##### DATA FOR THIS EXERCISE #####
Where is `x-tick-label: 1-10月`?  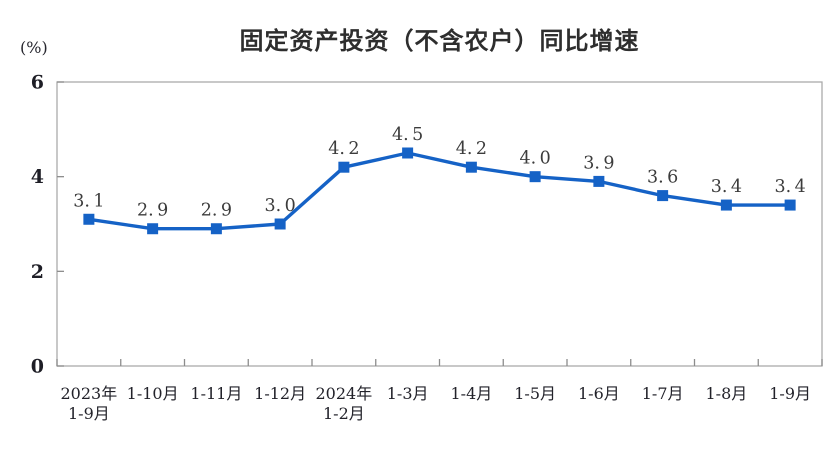 x-tick-label: 1-10月 is located at coordinates (153, 394).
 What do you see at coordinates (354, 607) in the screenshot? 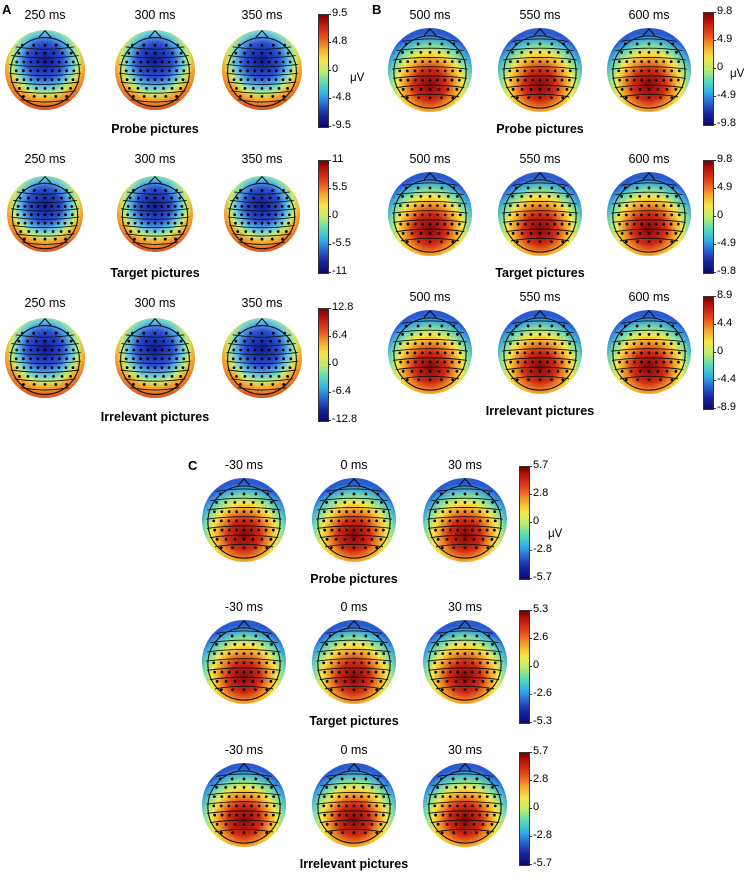
I see `time-label: 0 ms` at bounding box center [354, 607].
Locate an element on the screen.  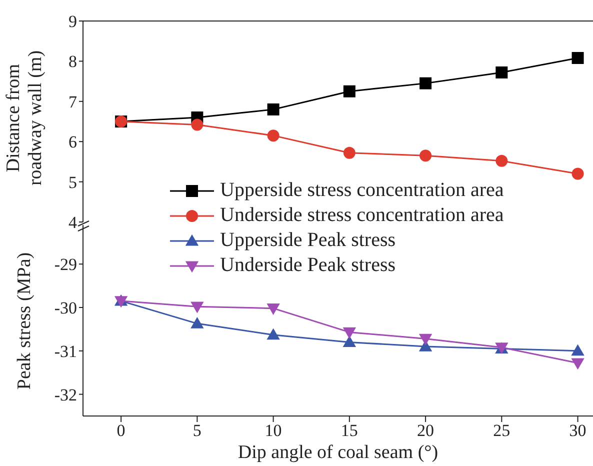
y-tick-label: 7 is located at coordinates (73, 102).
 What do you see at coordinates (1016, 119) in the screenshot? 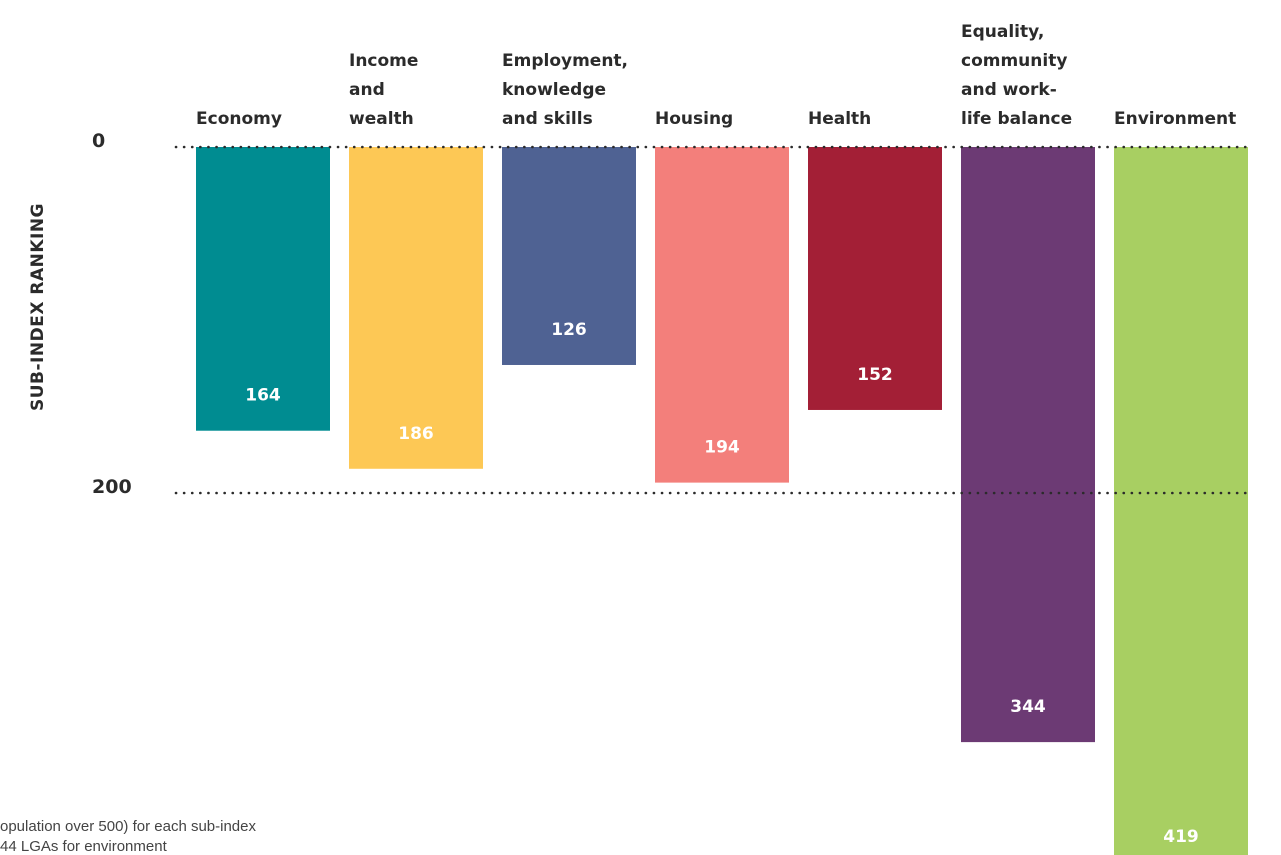
I see `category-label-5-3: life balance` at bounding box center [1016, 119].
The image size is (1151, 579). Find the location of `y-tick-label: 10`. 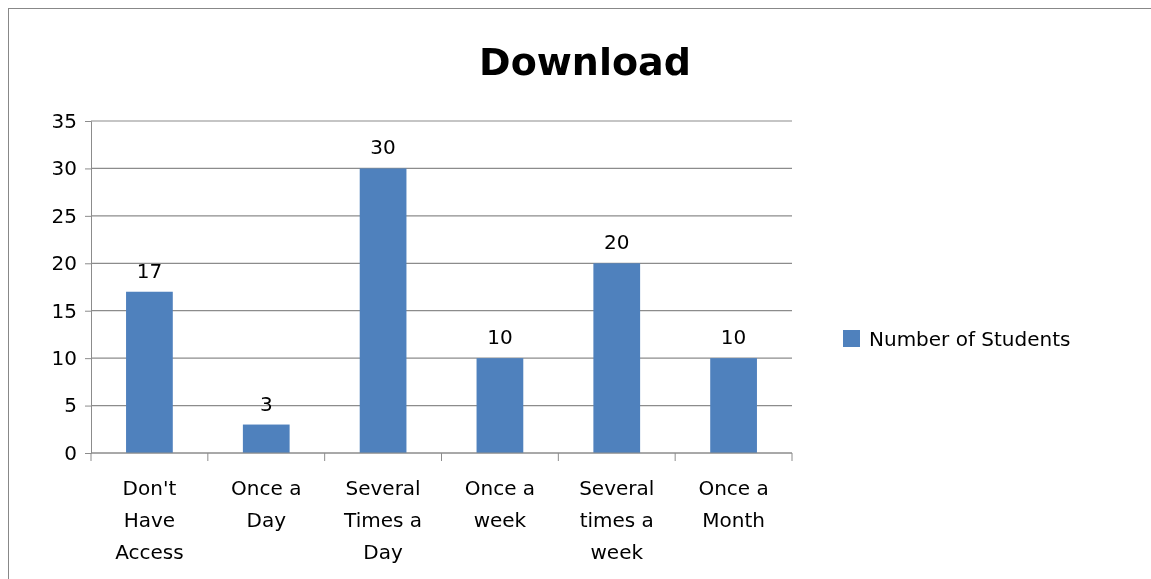

y-tick-label: 10 is located at coordinates (64, 358).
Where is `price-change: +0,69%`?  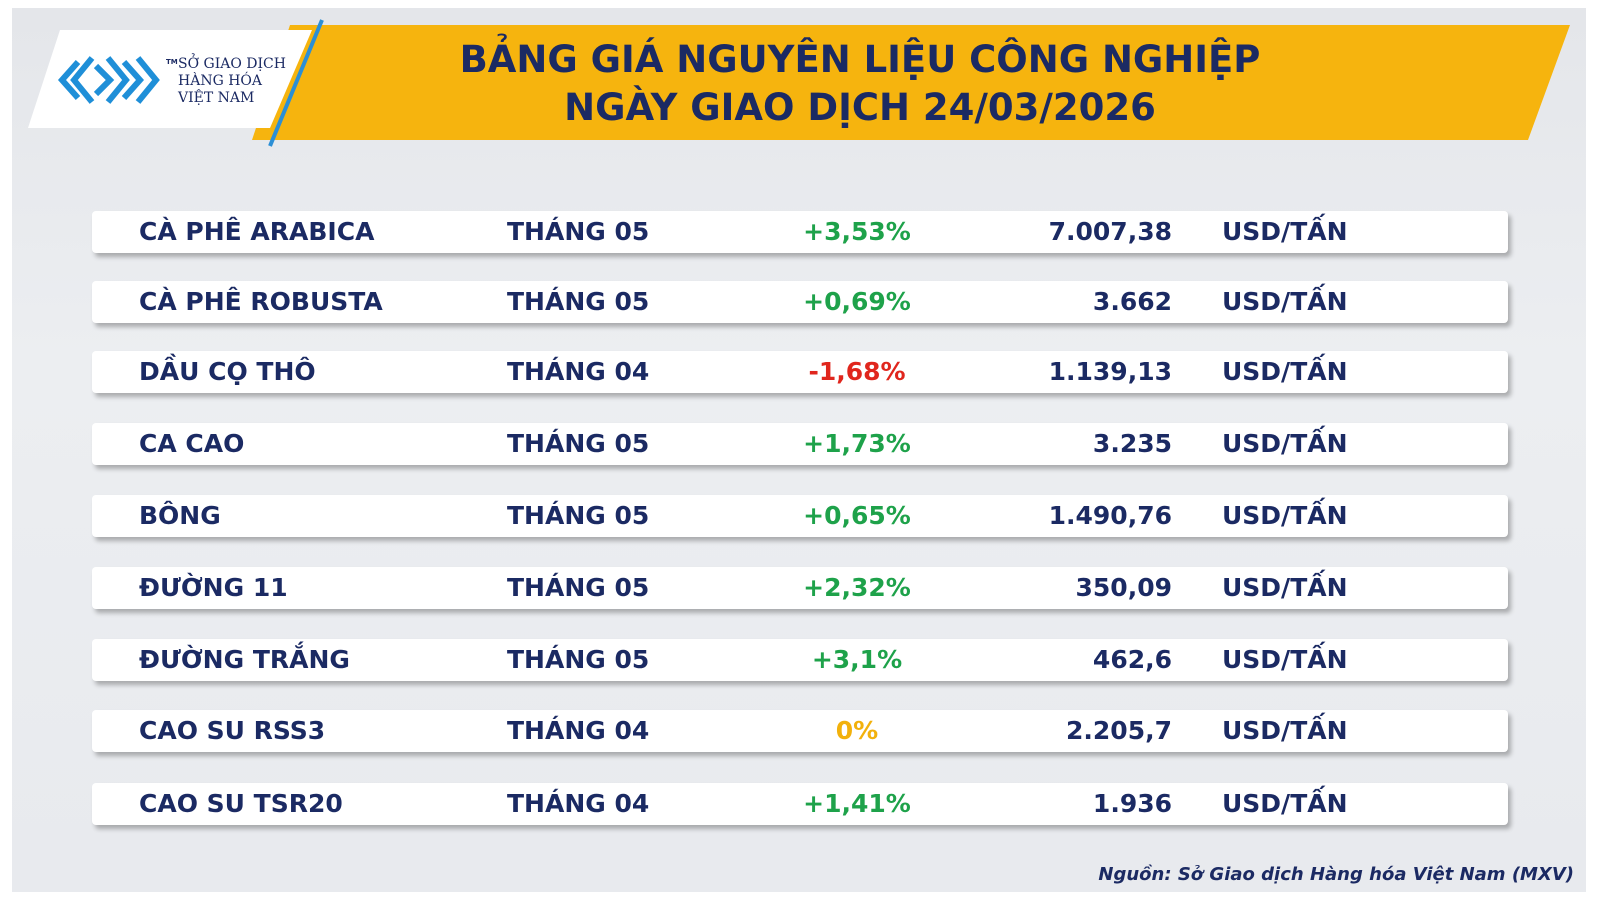
price-change: +0,69% is located at coordinates (857, 302).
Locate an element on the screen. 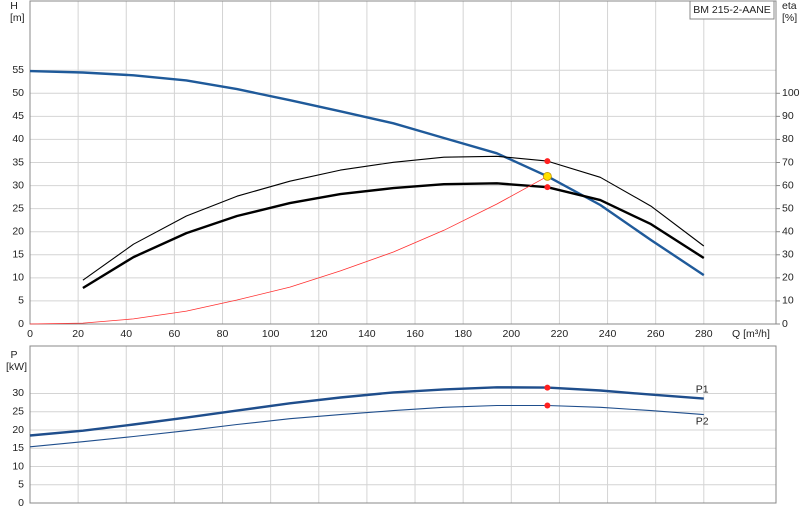 Image resolution: width=800 pixels, height=520 pixels. y-axis-unit: [kW] is located at coordinates (16, 367).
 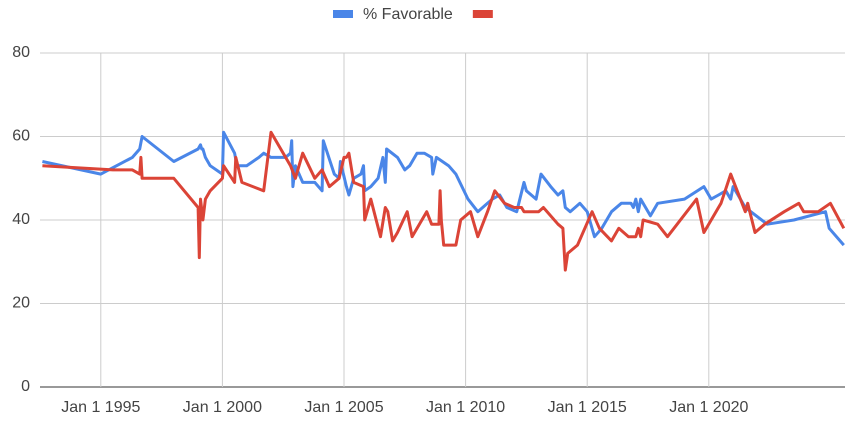 What do you see at coordinates (21, 136) in the screenshot?
I see `y-tick-label: 60` at bounding box center [21, 136].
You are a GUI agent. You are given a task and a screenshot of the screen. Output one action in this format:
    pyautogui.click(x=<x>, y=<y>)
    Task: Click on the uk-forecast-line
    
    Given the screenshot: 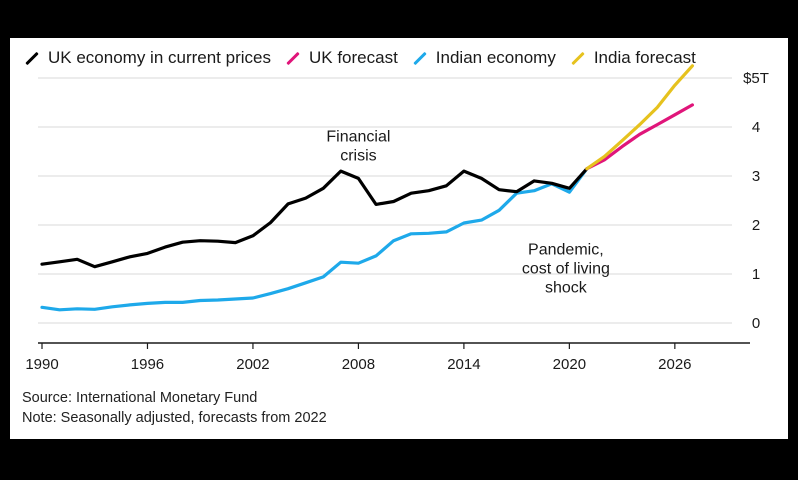 What is the action you would take?
    pyautogui.click(x=640, y=137)
    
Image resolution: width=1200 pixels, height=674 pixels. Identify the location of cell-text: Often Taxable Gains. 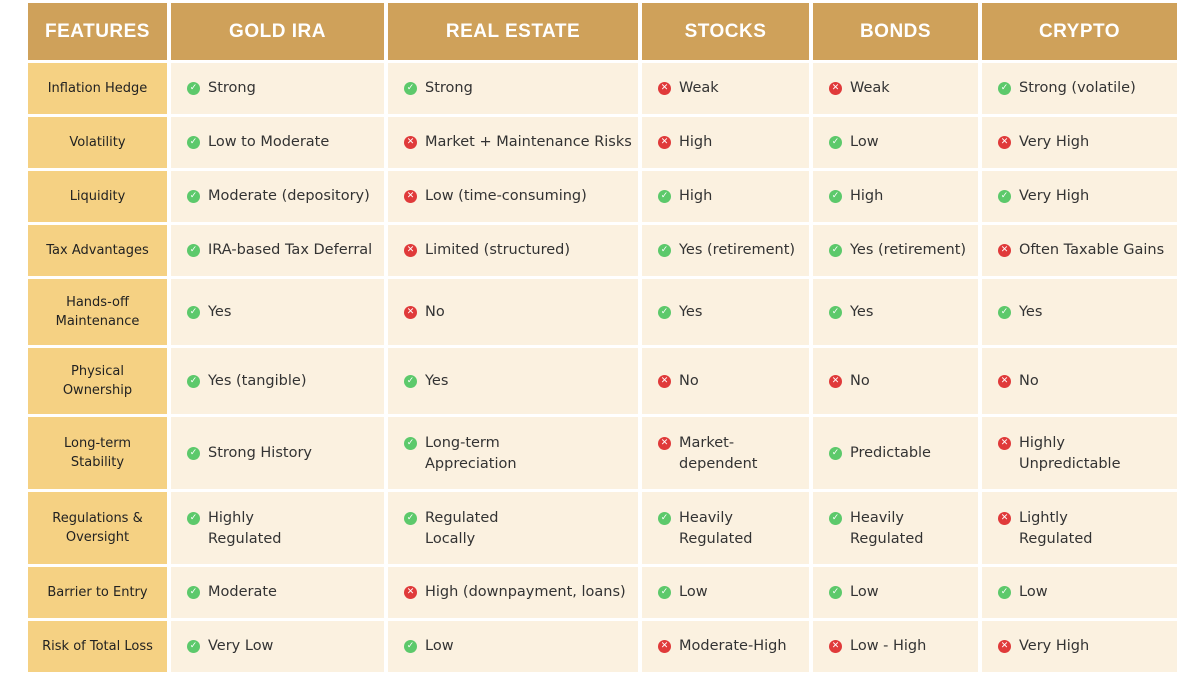
(1092, 250).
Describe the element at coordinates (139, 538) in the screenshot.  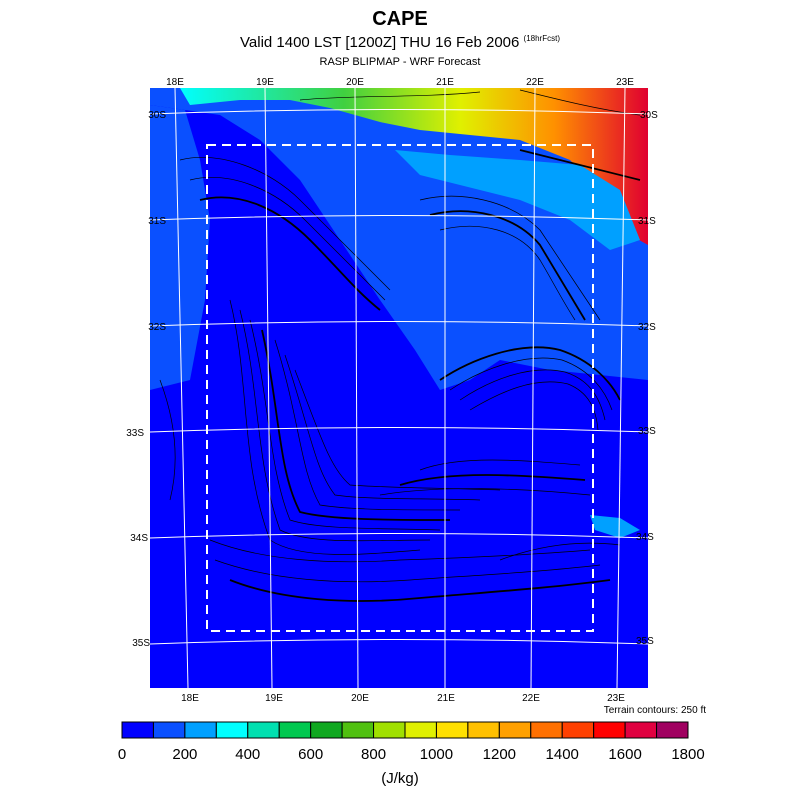
I see `lat-label-left-34s: 34S` at that location.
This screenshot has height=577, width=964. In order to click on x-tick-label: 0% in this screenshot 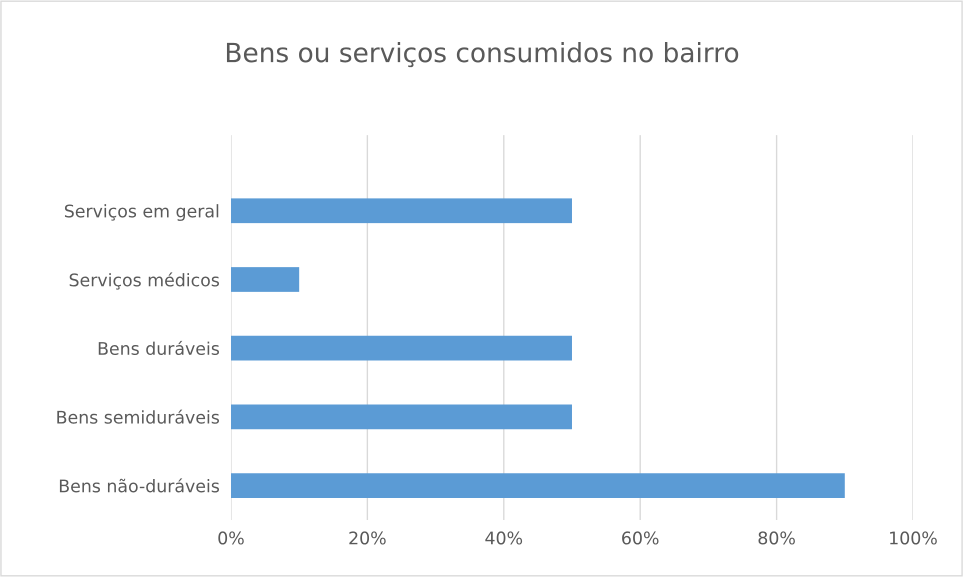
#####
### WHAT TO DO
Can you copy out, word for word, every line from the one containing "Describe the element" through the last line of the records, both ends included, leaving the pictures out?

### REPLY
Describe the element at coordinates (139, 538) in the screenshot.  
I see `lat-label-left-34s: 34S` at that location.
This screenshot has height=577, width=964. In order to click on x-tick-label: 0% in this screenshot 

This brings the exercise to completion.